Advanced Remote-Controlled Space Robot To Repair Satellites

The German Aerospace Center have developed a robot that a human operator can control from Earth, or perhaps from orbit, that can perform tasks in space that would be too dangerous for an astronaut. The advanced robot will be able to fix satellites in orbit.

The bot is at heart similar to NASA’s Robonaut experimental unit, intended to act as a telepresence mechanoid to let a human operator perform tasks in space from the safety of a control room on earth (or possibly in orbit, safely inside a space ship while the robot is exposed to space). To this end the machine is packed with sensors and motors, and his huge “driver’s suit” is actually equipped with force feedback systems so the operator knows when the robots hands or limbs have contacted an object such as a satellite or tool. Also like Robonaut the bot is intended to be a torso robot only, as legs aren’t strictly needed in orbital operations.

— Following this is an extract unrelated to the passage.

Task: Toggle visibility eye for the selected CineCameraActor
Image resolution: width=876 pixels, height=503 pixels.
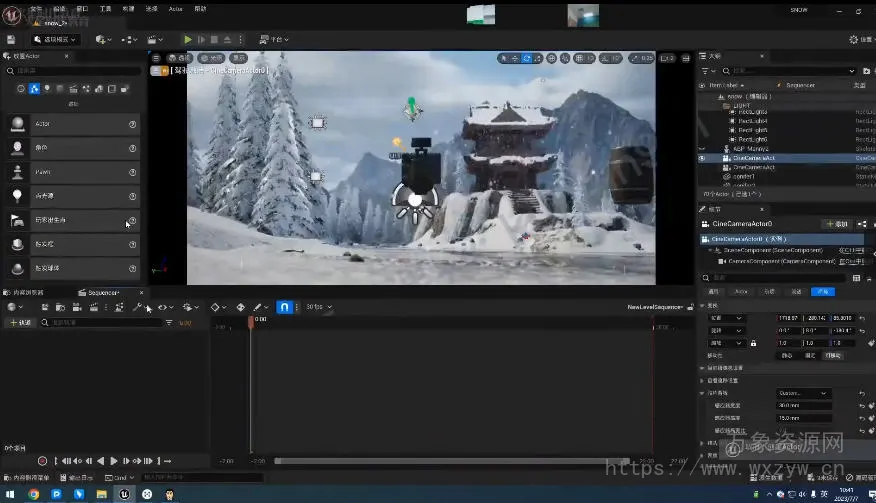Action: click(x=702, y=158)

But Justin’s designers think his purview may be a little bigger than Robonaut’s, as the U.S. bot will be mainly intended for ISS activity, and Justin will be mounted on his own satellite. This gives the robot the chance to maneuver in orbit, and thus to actually hunt down and grapple to satellites, where he can fix problems or swap out errant parts. And he can, by judicious application of some rocket thrusts, toss dead units out of orbit, so they burn up in the Earth’s atmosphere. In the post-Space Shuttle era, this sort of capability could be incredibly useful, allowing extended lifespan for satellites and systems that would otherwise fail without human attention, and even cleaning up of debris from the space lanes without risk to human life.